I told you, write your own story.
After all those years of listening
I thought you’d know
what a story was.
All you could do was weep.
You wanted everything told to you
and nothing thought through yourselves.
Then I realized you couldn’t think
with any real boldness or passion;
you hadn’t had your own lives yet,
your own tragedies.
So I gave you lives, I gave you tragedies,
because apparently tools alone weren’t enough.
You will never know how deeply
it pleases me to see you sitting there
like independent beings,
to see you dreaming by the open window,
holding the pencils I gave you
until the summer morning disappears into writing.
Creation has brought you
great excitement, as I knew it would,
as it does in the beginning.
And I am free to do as I please now,
to attend to other things, in confidence
you have no need of me anymore.
Wijkend licht
Jullie leken net kleine kinderen,
altijd tuk op een verhaal.
En ik had er al zo veel verteld;
ik had genoeg verzonnen.
Dus gaf ik jullie potlood en papier.
Ik gaf jullie pennen van riet
dat ik zelf sneed, middagenlang in de dampige velden.
Schrijf jullie eigen verhaal maar, zei ik.
Na al die jaren luisteren
zouden jullie wel weten
wat een verhaal was dacht ik.
Zeuren was het enige wat jullie konden.
Alles moest jullie worden uitgelegd,
op eigen kracht doorgrondden jullie niets.
Toen besefte ik dat jullie niet konden denken
met werkelijke lef of passie;
jullie hadden je leven nog niet geleid,
geen eigen rampen doorstaan.
Dus gaf ik jullie levens, gaf ik jullie rampen,
want schrijfgerei alleen bleek niet genoeg.
Jullie zullen nooit weten hoe goed
het me doet jullie daar te zien zitten
als onafhankelijke wezens,
jullie te zien dromen bij het open raam,
potloden die ik jullie gaf in de aanslag
tot de zomerochtend in woorden opgaat.
Het scheppen heeft jullie opgewonden,
ik wist het van tevoren, dat doet het in het begin altijd.
En ik ben vrij om te doen wat ik wil,
me met andere dingen bezig te houden,
in het volste vertrouwen
dat jullie me niet meer nodig hebben.
Vertaling Eric Menkveld
Over de (on)vertaalbaarheid van literatuur is al veel gezegd en geschreven.
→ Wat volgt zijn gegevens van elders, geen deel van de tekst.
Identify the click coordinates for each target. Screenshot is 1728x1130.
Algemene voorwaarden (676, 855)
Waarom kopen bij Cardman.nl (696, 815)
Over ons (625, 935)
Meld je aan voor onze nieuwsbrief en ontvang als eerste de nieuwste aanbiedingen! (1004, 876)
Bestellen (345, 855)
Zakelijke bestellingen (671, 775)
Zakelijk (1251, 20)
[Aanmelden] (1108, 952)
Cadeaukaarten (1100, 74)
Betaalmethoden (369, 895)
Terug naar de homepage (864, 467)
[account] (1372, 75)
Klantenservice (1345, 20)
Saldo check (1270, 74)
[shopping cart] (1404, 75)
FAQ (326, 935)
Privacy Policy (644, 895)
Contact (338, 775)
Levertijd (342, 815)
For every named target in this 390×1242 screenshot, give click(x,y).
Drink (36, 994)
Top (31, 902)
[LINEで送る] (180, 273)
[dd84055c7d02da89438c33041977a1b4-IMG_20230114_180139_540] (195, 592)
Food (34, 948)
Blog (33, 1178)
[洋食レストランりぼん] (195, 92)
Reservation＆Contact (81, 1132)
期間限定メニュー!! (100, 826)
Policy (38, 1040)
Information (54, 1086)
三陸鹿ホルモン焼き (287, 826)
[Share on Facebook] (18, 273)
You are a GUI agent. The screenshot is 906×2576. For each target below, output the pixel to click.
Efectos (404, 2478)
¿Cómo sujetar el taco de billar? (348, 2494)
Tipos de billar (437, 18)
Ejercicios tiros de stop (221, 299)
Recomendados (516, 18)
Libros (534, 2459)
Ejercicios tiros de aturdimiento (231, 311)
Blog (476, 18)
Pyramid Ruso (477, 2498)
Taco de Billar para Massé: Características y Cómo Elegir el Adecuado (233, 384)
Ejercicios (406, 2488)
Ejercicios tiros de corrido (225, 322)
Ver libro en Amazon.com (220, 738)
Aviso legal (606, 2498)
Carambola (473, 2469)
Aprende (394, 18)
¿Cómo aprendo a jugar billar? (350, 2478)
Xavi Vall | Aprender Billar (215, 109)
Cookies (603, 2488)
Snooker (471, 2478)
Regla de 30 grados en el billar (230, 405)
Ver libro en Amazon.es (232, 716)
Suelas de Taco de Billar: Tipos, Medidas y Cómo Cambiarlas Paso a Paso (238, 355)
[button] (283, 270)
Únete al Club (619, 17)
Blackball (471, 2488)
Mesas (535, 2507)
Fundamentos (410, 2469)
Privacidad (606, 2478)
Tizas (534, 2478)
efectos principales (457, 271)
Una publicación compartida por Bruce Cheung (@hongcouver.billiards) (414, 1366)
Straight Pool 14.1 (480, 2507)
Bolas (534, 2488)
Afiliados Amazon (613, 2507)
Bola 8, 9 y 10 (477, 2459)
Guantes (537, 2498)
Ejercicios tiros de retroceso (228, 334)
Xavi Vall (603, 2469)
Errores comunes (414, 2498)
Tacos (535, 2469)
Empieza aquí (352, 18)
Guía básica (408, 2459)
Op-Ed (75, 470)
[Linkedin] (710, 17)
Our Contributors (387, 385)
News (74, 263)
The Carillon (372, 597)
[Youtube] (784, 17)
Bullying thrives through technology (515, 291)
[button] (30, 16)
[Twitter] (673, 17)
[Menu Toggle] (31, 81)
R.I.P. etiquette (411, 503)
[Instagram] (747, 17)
Toch had Menkveld, zelf dichter, geen ongelijk. Zelfs na zijn zelfcensuur klinkt Wijkend licht soepeler en ritmischer dan het origineel – het is alsof de poëzie van Glück een andere stuwkracht heeft, met een andere frequentie.
Genoeg daarover. Terug naar het origineel. Hoewel ook Glück een teleurgestelde God opvoert, eindigt die niet in sarcasme, zoals bij Newman, maar bij hoop en relativering. Al komen die niet uit de lucht vallen.
In hun kindertijd geeft God de mensen schrijfgerei, zodat ze hun verhalen kunnen opschrijven en doorgeven. Hij doet het uitverantwoordelijkheidsgevoel en liefde, maar zijn inspanningen zijn vergeefs. De mensen snappen er geen biet van, alles moet ze worden uitgelegd. Dan beseft hij dat schrijfgerei en lessen alleen niet genoeg zijn. Het leven leer je alleen door het leven zelf, inclusief de rampspoed en de drama’s die daarbij horen.
Waar de huichelachtige God van Randy Newman zich de liefde van de mensen laat aanleunen (‘You really need me’), constateert Glücks versie van de Schepper dat de mensen echt wel lering trekken uit hun bestaan. Hier is een begripvolle leraar aan het woord die beseft dat mensen moeten rijpen voordat ze zich kunnen manifesteren als onafhankelijke wezens. Aanspraken op de eeuwigheid, laat staan op een laatste oordeel over goed en kwaad, maakt deze laconieke en relativerende God al lang niet meer:
‘And I am free to do as I please now,
to attend to other things, in confidence
you have no need of me anymore.’
Literair tijdschrift Raster werd in 2008 opgeheven. Erik Menkveld overleed, veel te jong, in 2014. De toekenning van de moeder aller prijzen aan Louise Glück is een passend moment om zowel het tijdschrift als de dichter/criticus uit de vergetelheid te halen. Het bereik van de poëzie mag kleiner zijn geworden, haar vitaliteit blijft ongebroken. Dat geldt trouwens ook voor de platen van Randy Newman.